But this time it was going to be entirely too easy. Normally, to knock a competitor off a valuable rock, Bob had to battle through layers of security, but this time his manager had handed Bob security codes that would grant him instant access to his target’s computers. Which begged the question: how did his manager get those codes? Did Western Consolidated now have a mole at McKenna Mining or something?

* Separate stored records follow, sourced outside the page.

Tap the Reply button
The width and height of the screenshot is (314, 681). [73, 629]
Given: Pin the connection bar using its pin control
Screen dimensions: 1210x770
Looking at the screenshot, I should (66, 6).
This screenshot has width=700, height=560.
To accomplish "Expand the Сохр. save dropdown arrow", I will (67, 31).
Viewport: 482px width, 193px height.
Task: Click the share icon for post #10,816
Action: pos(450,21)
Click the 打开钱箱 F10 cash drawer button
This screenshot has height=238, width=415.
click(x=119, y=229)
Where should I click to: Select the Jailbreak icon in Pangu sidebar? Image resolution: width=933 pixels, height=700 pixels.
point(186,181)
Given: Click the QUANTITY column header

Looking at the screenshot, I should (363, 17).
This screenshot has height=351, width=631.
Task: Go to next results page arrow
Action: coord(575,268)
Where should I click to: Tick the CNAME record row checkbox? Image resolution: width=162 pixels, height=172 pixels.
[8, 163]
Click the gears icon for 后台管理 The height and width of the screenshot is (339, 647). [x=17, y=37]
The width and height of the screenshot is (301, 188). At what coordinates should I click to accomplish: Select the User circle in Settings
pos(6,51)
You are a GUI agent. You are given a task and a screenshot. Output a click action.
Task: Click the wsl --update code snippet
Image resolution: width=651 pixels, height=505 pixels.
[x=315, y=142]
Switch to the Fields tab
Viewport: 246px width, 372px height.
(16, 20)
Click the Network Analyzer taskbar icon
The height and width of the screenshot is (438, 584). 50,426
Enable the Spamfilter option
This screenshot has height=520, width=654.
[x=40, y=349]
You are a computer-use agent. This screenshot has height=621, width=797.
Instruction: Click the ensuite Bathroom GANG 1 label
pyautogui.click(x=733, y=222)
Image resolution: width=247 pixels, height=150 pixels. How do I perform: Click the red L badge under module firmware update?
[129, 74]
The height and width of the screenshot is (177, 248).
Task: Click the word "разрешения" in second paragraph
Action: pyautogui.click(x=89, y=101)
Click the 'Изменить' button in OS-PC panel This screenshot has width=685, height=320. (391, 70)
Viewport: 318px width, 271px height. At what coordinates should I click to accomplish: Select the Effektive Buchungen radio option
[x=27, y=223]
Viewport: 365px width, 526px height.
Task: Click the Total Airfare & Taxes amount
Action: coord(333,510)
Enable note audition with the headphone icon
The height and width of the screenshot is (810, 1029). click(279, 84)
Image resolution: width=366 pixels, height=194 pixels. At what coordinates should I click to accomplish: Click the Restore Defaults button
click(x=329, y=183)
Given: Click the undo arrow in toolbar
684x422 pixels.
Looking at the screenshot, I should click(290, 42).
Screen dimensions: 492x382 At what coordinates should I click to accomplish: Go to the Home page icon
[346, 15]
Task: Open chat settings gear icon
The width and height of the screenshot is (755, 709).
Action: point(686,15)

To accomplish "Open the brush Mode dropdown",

Bob needed to stop pondering questions that he’d never dare ask and get back to stretching. Soon he’d be lying prone in his thin, one-person Skimmer, making the long trip back to Western Consolidated space, back to his yellow Western-Consolidated owned apartment, within a yellow Western-Consolidated owned space station. Sometimes, Bob thought he would wake up painted yellow and stamped, “Property of Western Consolidated, Contents: 1 Bob.”
At least his Skimmer was purposefully black.
* * *
Inside the McKenna-owned shuttle that Bob secretly clung to, within a sphere of light blue, wearing coveralls of the same light blue, stood Frank Porter. He had three rows of seats to choose from but he’d been sitting long enough. And he was about to start a week’s worth of sitting as soon this trip was over. Frank and his shift mate, Reg, were about to relieve two other miners, who were now ending their week of running a mining rig out on a remote asteroid. But, for the moment, he was just enjoying the view.
With softening eyes, Frank watched the slow drift of the Milky Way as it filled the forward viewing screen. This was not the narrow band of distant stars surrounded by a smattering more like you got back in the Orion Spur. This was an omnidirectional ocean of wonder punctuated by the nearby Hera, the star to Planet Hestia, the local seat of government and the destination for all of Stone River’s ore.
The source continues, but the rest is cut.